Hepatic nucleotide binding oligomerization domain-like receptors pyrin domain-containing 3 inflammasomes are associated with the histologic severity of non-alcoholic fatty liver disease

Hironori Mitsuyoshi; Kohichiroh Yasui; Tasuku Hara; Hiroyoshi Taketani; Hiroshi Ishiba; Akira Okajima; Yuya Seko; Atsushi Umemura; Taichiro Nishikawa; Kanji Yamaguchi; Michihisa Moriguchi; Masahito Minami; Yoshito Itoh

doi:10.1111/hepr.12883

Hepatic nucleotide binding oligomerization domain-like receptors pyrin domain-containing 3 inflammasomes are associated with the histologic severity of non-alcoholic fatty liver disease

Hepatol Res. 2017 Dec;47(13):1459-1468. doi: 10.1111/hepr.12883. Epub 2017 Mar 29.

Affiliation

¹ Department of Molecular Gastroenterology and Hepatology, Graduate School of Medical Science, Kyoto Prefectural University of Medicine, Kyoto, Japan.

PMID: 28245087
DOI: 10.1111/hepr.12883

Abstract

Aim: To examine the role of nucleotide binding oligomerization domain-like receptor family pyrin domain-containing 3 (NLRP3) inflammasomes in the development of non-alcoholic fatty liver disease (NAFLD).

Methods: Levels of mRNAs encoding NLRP3, apoptosis-associated speck-like protein containing a caspase recruitment domain, procaspase-1, interleukin (IL)-1β, and IL-18 were quantified by real-time polymerase chain reaction in 91 liver samples and 37 blood samples from biopsy-proven patients with NAFLD. Adiponutrin (also called PNPLA3) polymorphisms (rs738409, C > G) were determined in 74 samples by genotyping assays. Serum IL-1β and IL-18 levels were measured by enzyme-linked immunosorbent assay and liver tissue caspase-1 expression by immunostaining.
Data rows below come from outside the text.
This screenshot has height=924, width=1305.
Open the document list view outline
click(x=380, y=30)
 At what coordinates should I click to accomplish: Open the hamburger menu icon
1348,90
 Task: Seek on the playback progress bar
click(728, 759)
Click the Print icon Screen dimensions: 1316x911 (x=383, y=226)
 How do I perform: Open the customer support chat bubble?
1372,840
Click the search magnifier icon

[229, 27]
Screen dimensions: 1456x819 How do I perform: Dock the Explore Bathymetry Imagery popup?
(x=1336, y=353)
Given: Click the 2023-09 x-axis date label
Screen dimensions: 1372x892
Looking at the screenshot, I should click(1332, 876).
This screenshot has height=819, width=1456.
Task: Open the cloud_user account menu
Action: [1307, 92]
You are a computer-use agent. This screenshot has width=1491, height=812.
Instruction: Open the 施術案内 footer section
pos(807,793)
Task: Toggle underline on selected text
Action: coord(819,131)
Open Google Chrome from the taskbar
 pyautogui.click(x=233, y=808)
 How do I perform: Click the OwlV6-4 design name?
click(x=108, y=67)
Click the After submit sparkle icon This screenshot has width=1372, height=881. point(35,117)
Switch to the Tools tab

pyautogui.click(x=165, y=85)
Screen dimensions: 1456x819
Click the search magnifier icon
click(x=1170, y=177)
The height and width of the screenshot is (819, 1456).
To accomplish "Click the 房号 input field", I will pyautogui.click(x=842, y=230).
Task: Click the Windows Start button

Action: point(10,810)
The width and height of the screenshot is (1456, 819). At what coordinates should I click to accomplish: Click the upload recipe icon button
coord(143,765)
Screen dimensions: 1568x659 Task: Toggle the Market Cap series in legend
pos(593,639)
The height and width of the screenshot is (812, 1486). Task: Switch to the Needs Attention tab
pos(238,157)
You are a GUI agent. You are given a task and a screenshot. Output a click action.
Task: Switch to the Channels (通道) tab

Results: Hepatic NLRP3, procaspase-1, IL-1β, and IL-18 mRNA levels were significantly higher in NAFLD patients than in controls and were significantly associated with adiponutrin G alleles. Blood procaspase-1 mRNA was significantly higher in NAFLD patients than in healthy controls. Hepatic procaspase-1 and IL-1β mRNA levels correlated significantly with lobular inflammation, hepatocyte ballooning, and NAFLD activity score. Serum IL-18 levels were significantly higher in NAFLD patients than in controls, while IL-1β levels were non-significantly higher. Serum IL-1β and IL-18 concentrations correlated significantly with steatosis, NAFLD activity score, and transaminase levels. Serum IL-1β levels were significantly associated with adiponutrin G alleles. Scattered caspase-1-positive cells were present in portal tracts and inflammatory foci and around ballooning hepatocytes. Immunofluorescence staining showed that caspase-1 colocalized with the macrophage marker CD68.

Conclusions: The NLRP3 inflammasomes are primed in the liver, influenced by adiponutrin genotypes, and activated in Kupffer cells and/or macrophages in NAFLD, leading to histological progression through IL-1β and IL-18 production.

Keywords: NLRP3 inflammasome; adiponutrin; non-alcoholic fatty liver disease.